The existence of defensive protocols within Stock Upgrading since 2018 is another reason we can confidently keep Upgrading money invested right through the end of a bull market, while still expecting some reduction to the losses inflicted by an ensuing bear market. That’s important, because large gains often come in right before bull markets end (thus the concerns about the semiconductor chart).
SMI members using the type of multi-strategy approach we frequently discuss likely have a good portion of their portfolios covered by some type of defensive protocol. For example, a 50/40/10 portfolio would have 90% of the portfolio covered by either DAA’s or Upgrading’s defensive measures. Those actions are built right into the strategies themselves, so members don’t have to do anything special. They just keep following the monthly instructions as they normally would. This should help tremendously with actually executing any defensive steps, because those steps won’t feel particularly unusual or like they’re coming from outside the normal system.
Summary
It’s rare for markets to correct as significantly as they did in April 2025 and March 2026, then rebound as strongly as they have recently, only to then fall into a deep bear market. Never say never, but this dynamic, coupled with the resilient economy and recent inflection higher in realized and anticipated corporate earnings, suggests that this bull could run quite a bit further before it tires.
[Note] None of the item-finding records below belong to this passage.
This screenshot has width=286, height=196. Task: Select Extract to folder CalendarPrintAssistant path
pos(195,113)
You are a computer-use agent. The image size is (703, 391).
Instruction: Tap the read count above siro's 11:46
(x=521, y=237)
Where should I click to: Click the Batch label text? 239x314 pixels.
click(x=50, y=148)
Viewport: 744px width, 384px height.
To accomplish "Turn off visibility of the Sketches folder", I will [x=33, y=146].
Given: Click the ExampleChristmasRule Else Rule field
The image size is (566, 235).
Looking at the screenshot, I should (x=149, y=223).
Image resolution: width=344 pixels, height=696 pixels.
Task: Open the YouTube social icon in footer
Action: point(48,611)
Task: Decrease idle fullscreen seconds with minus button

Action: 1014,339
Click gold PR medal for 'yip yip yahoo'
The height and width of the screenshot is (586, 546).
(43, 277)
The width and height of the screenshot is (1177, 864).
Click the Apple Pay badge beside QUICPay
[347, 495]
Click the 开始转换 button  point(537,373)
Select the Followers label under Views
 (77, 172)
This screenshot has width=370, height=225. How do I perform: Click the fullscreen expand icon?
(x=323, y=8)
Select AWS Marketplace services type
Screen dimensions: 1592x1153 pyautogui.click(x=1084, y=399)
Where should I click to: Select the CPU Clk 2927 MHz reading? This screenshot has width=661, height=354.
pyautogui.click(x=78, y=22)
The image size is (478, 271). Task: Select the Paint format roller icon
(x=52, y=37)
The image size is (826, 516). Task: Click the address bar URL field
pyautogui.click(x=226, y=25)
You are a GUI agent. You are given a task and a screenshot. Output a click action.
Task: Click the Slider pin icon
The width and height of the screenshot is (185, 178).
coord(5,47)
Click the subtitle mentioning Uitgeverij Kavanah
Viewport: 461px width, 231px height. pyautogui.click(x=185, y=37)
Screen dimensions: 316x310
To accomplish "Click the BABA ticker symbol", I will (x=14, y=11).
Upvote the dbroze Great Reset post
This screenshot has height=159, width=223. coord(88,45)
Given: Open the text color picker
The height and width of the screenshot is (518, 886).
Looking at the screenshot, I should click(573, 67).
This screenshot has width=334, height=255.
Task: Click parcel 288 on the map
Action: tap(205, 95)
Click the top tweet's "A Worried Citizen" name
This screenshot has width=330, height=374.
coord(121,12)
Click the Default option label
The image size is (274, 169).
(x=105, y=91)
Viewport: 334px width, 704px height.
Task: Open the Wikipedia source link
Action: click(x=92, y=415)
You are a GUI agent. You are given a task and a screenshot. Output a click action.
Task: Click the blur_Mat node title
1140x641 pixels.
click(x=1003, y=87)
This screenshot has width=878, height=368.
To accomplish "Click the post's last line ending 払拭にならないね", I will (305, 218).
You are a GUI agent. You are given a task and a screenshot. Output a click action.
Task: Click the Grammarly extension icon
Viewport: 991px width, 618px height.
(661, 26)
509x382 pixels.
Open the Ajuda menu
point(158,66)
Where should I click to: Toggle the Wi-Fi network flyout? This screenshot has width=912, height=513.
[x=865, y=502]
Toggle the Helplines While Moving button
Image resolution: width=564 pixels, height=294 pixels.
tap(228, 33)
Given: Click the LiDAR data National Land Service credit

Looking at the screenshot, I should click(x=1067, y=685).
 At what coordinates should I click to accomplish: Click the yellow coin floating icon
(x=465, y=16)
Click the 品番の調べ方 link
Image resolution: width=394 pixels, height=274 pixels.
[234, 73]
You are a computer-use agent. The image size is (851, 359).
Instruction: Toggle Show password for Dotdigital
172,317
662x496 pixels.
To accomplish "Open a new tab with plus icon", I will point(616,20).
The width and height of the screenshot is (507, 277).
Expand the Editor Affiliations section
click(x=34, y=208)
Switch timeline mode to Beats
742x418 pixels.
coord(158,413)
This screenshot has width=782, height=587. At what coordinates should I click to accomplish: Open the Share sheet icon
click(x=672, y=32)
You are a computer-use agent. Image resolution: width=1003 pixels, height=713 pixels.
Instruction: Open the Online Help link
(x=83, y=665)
That said, it’s still useful to ask the tough “what if” questions should that turn out not to be the case.
The bottom line is that SMI’s strategies allow us to stay invested through what can be surprisingly long “late” bull market periods — harvesting the big gains that often come in toward the end — while still reducing our downside risk when bear markets eventually hit. Long-term, we think this approach will lead to better results than trying to anticipate bear markets and reduce stock exposure preemptively. Mentally and emotionally, it’s much easier to follow the same strategies long-term — through bull markets, bear markets, and especially those confusing periods when it’s unclear which animal is in charge!